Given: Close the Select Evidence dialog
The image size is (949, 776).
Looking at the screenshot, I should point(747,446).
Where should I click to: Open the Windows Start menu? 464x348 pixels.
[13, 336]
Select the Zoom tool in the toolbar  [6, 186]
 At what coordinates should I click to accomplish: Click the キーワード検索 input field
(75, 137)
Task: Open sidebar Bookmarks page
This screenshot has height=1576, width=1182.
* * *
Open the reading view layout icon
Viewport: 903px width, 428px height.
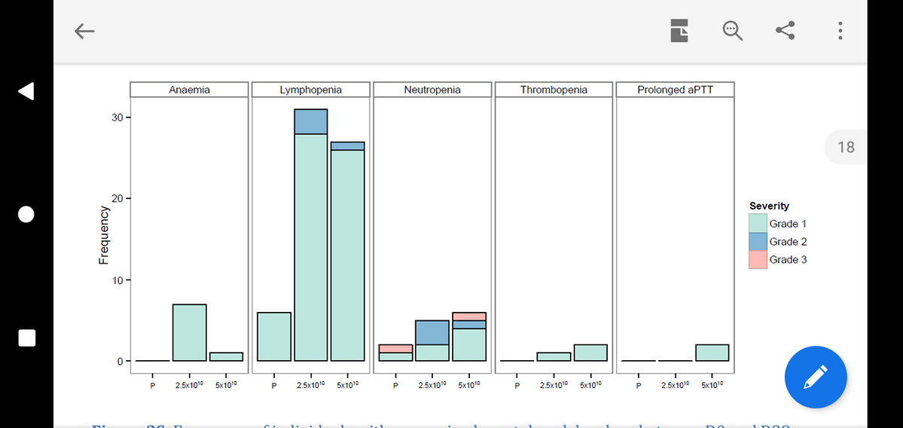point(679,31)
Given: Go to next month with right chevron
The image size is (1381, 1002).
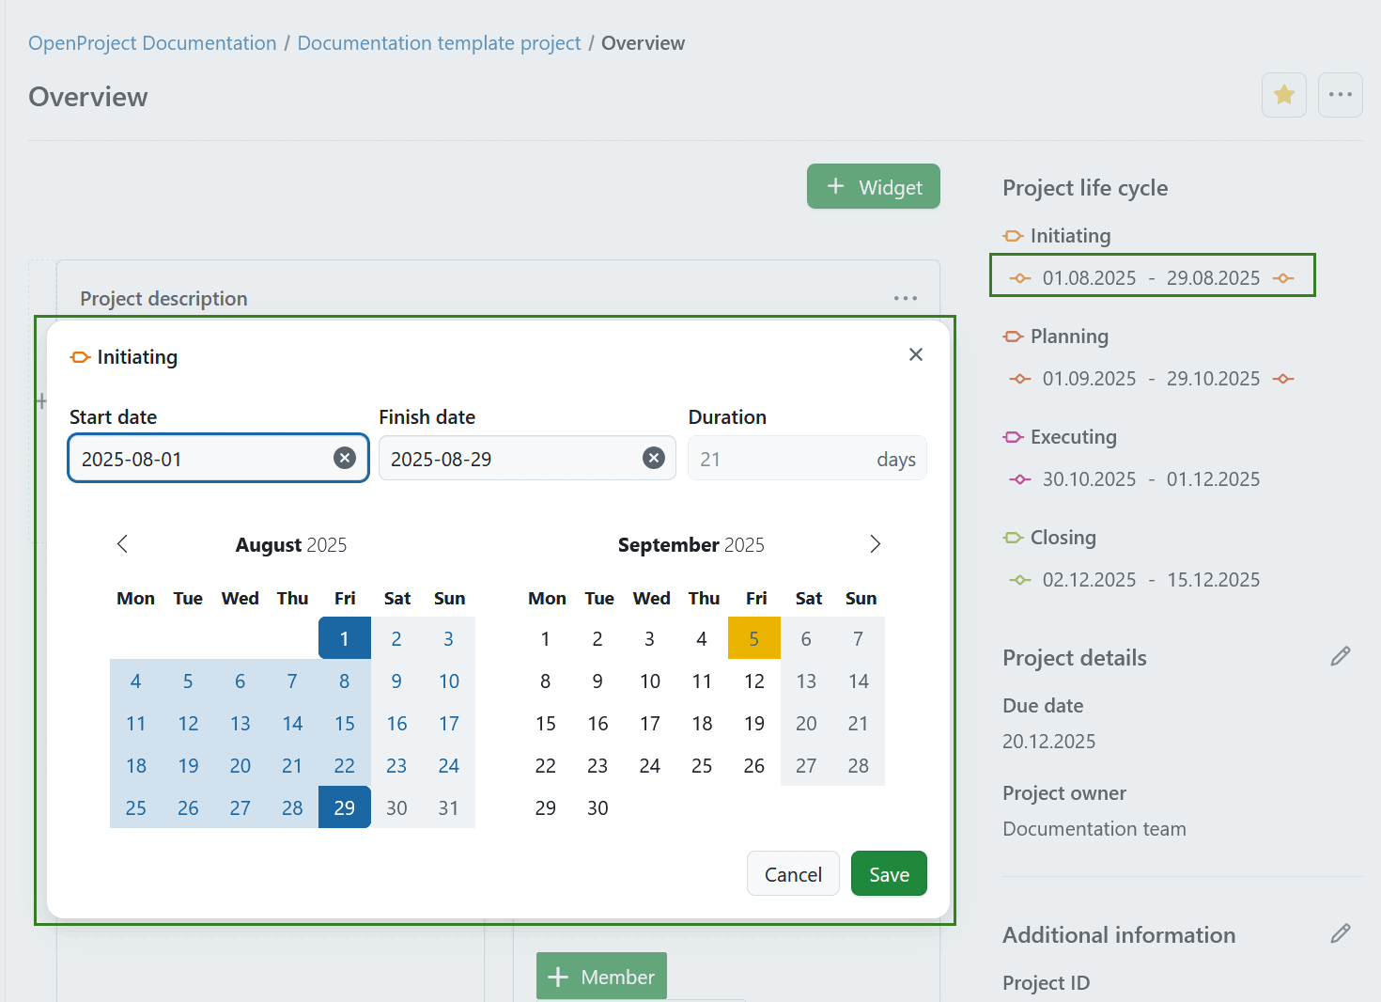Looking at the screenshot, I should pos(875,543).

= Brief =
Your answer should be the lines above from the one containing "Task: Open sidebar Bookmarks page" through the one containing "This screenshot has height=1576, width=1182.", copied exactly and with both ends kept.

= Your solution =
Task: Open sidebar Bookmarks page
This screenshot has height=1576, width=1182.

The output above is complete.